## Selection

===============

Daren Streblow (born on January 5, 1971) is an American stand-up comedian and radio show host originally from Ely, Minnesota. He is most noted for his clean, observational humor.

Style
Daren Streblow performs mostly observational comedy, referencing to everyday subjects for parts of his routine. He has opened for "Weird Al" Yankovic, James Gregory, and Brad Stine.
His subjects are usually about everyday life and what he sees as awkward parts of society, such as waterslides being "torture." His nerdy offbeat style has earned him the title "The King Of Uncool". He refrains from swearing and using sexual innuendo in his routines, drawing inspiration from everyday life in the style of Brian Regan and Jerry Seinfeld, though more akin to Brad Stine, as he styles his comedy as a unique style of observational stand-up comedy. 
Streblow considers himself an "Outreach Comedian," though his acts do not normally feature topics about his religion.

===============

## Extracted records

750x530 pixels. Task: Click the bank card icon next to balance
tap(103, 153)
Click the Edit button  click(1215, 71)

===============

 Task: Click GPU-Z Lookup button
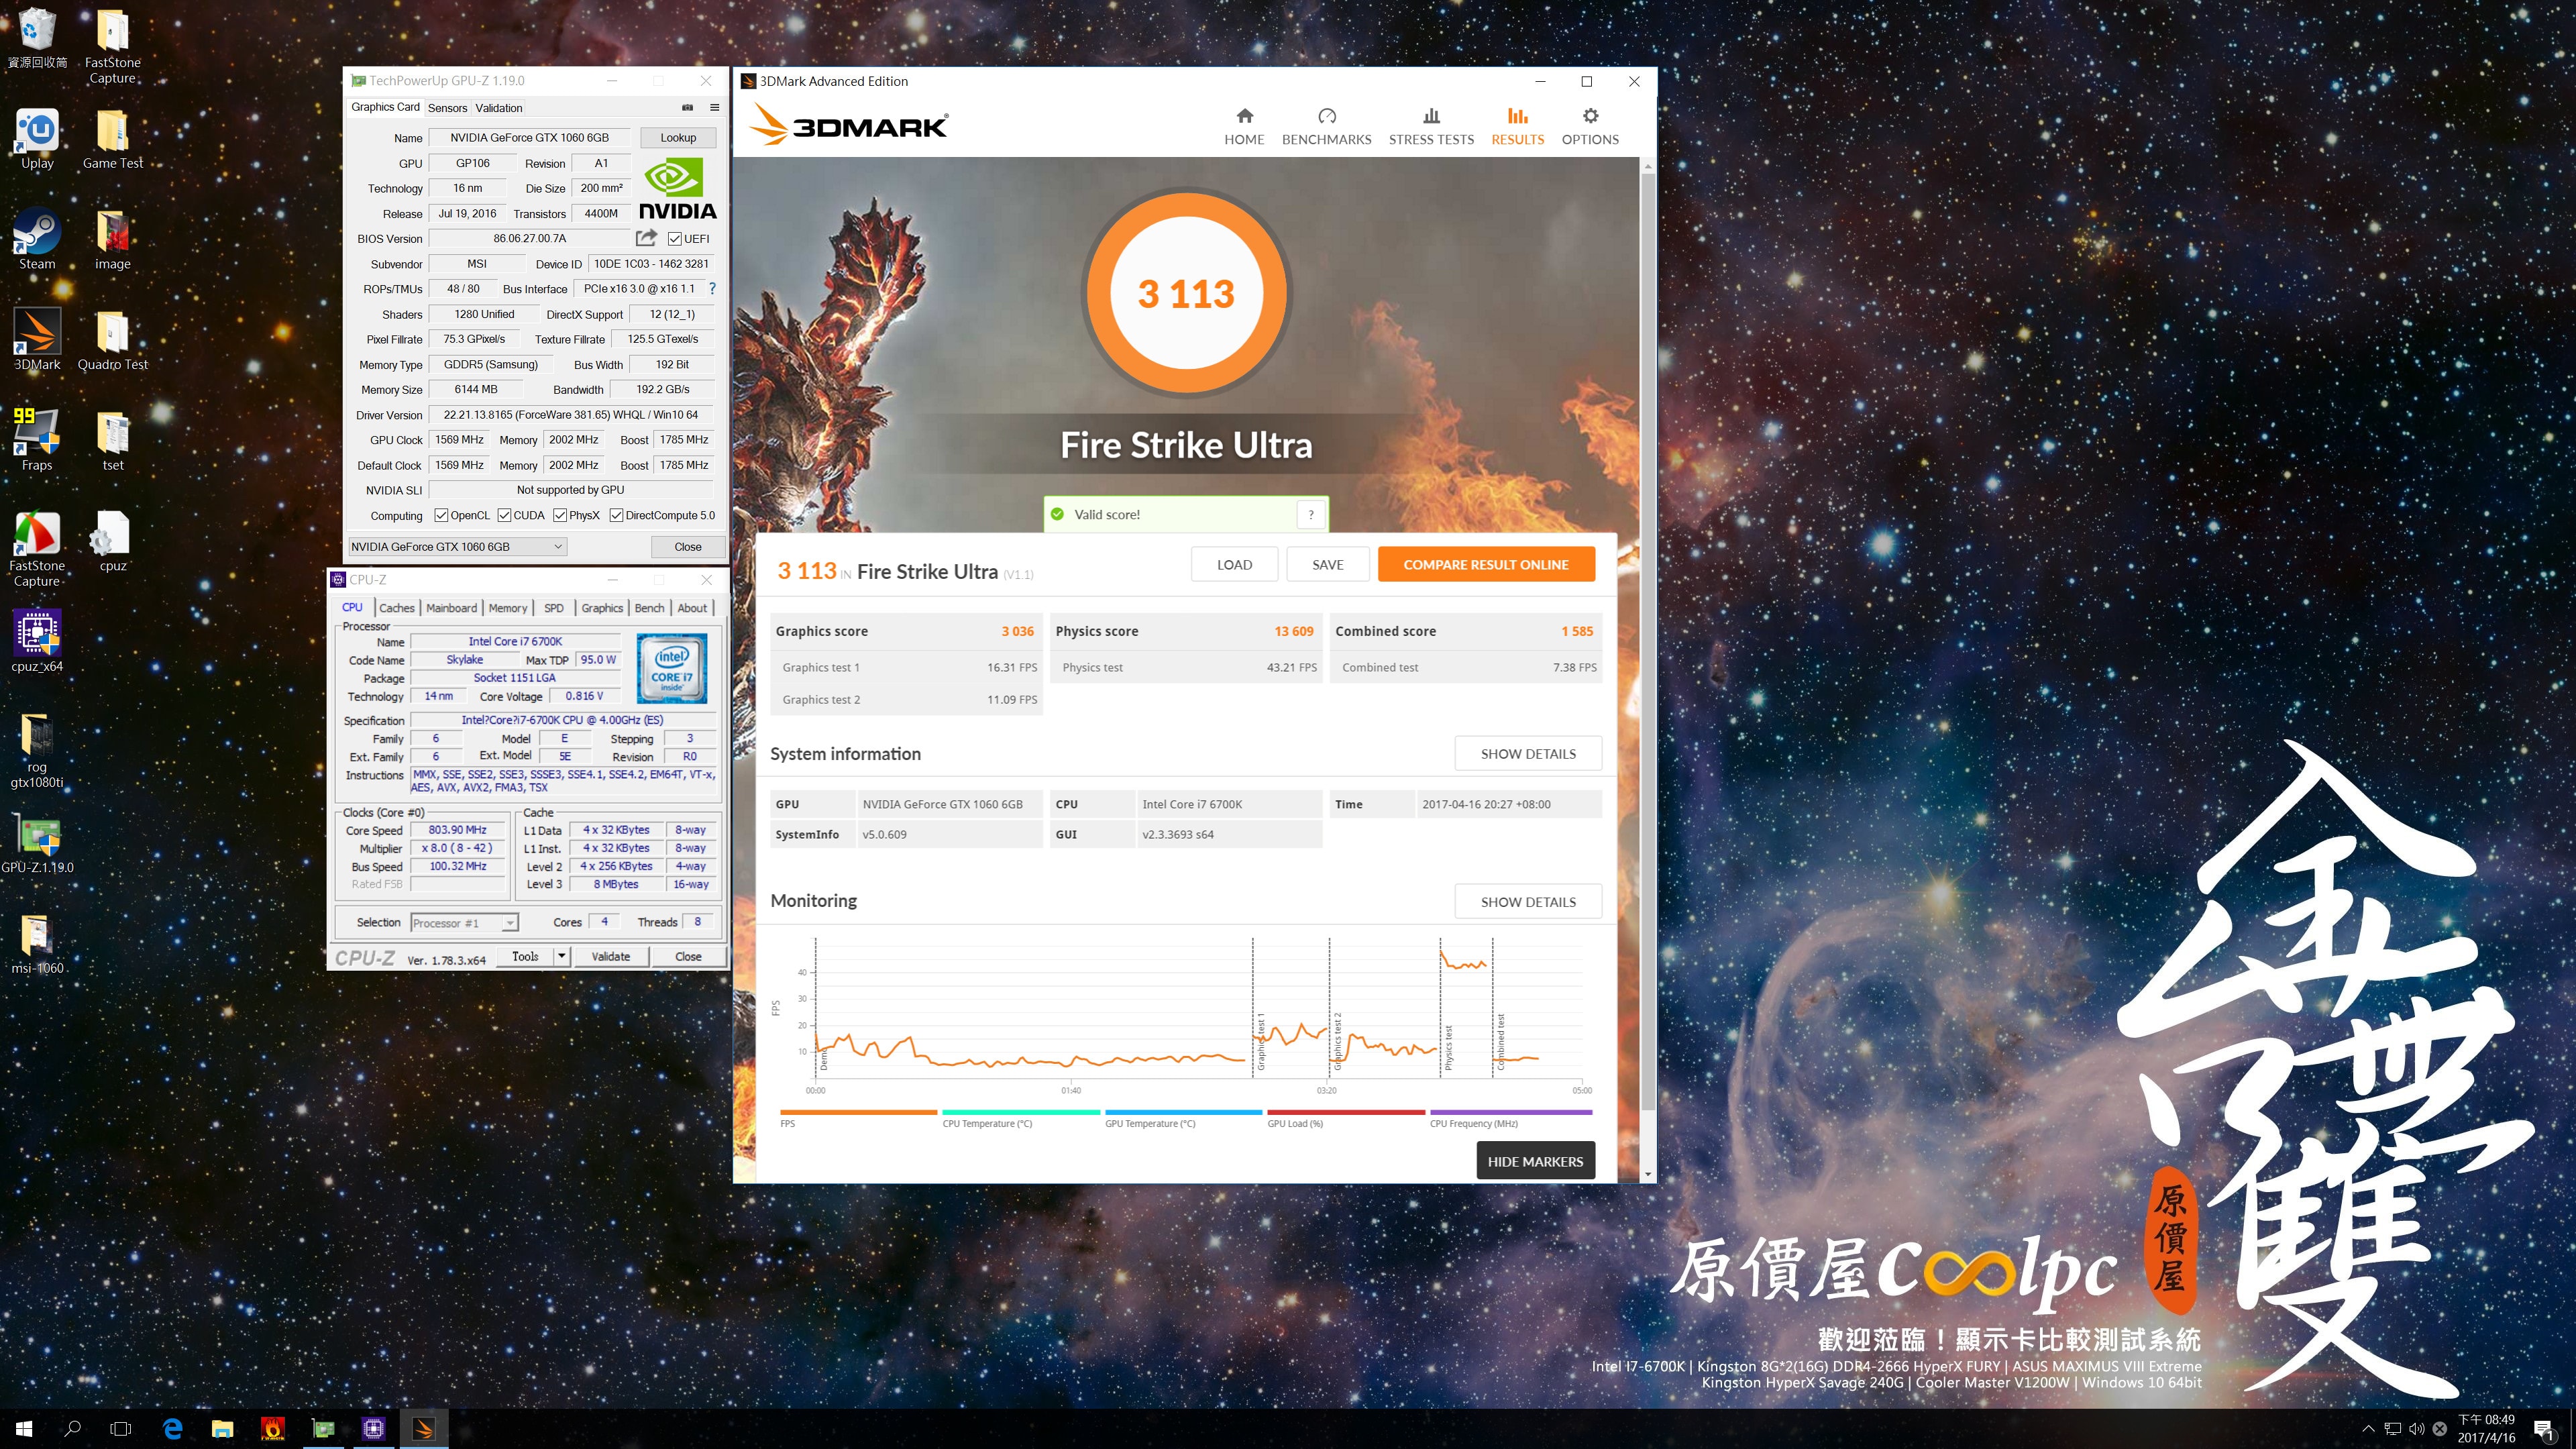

===============

## Short exercise 1
Summarize the text about Daren Streblow in two sentences.
## Short exercise 2
According to the text about Daren Streblow, what title has his nerdy offbeat style earned him?
## Short exercise 3
Carry on the text about Daren Streblow after its final sentence.
The records were taken from a separate source and are not connected to the comedian text.

## Result 1
Daren Streblow is an American stand-up comedian and radio show host from Ely, Minnesota, known for clean, observational humor about everyday life. He avoids swearing and sexual innuendo, has been called "The King Of Uncool," and has opened for "Weird Al" Yankovic, James Gregory, and Brad Stine.

## Result 2
"The King Of Uncool"

## Result 3
Career 
Originally a radio show host, Streblow stepped down to become a full-time comedian in 1998. Streblow has toured the United States with Gotee Records recording artist Jeff Anderson and comedian David Phelps, in which Bill Dana attended. He also performed between bands on both nights of the 2007 Rock the Universe, a Christian rock festival in Universal Studios Florida.
He regularly tours in the U.S. and continues to host his syndicated radio program, The Daren Streblow Comedy Show. His comedy performances have grown to reach 60 markets internationally.

Streblow has been featured in numerous comedy stand-up films and TV shows including Ken Davis and Friends: Lighten Up and Laugh!, Bananas, Bananas Season 1 and Thou Shalt Laugh 5.
Daren's syndicated radio program, The Daren Streblow Comedy Show airs on over 60 stations and regularly includes well-known comedians such as Tim Hawkins and Frank Caliendo.

Personal life
Streblow is a Christian and is frequently booked for his squeaky-clean comedy in large churches and youth organizations, though he refrains from "preaching" in routines. It is unknown if he refers to his comedy as "Christian Comedy," though he is a member of Outreach Comedy. He has stated that "if you bring God with you... people notice and people will ask questions... just be faithful."
He lives in Cloquet, Minnesota with his wife and children.

Filmography 
 2005 Bananas
 2005 Bananas Season One
 Ken Davis and Friends: Lighten Up and Laugh!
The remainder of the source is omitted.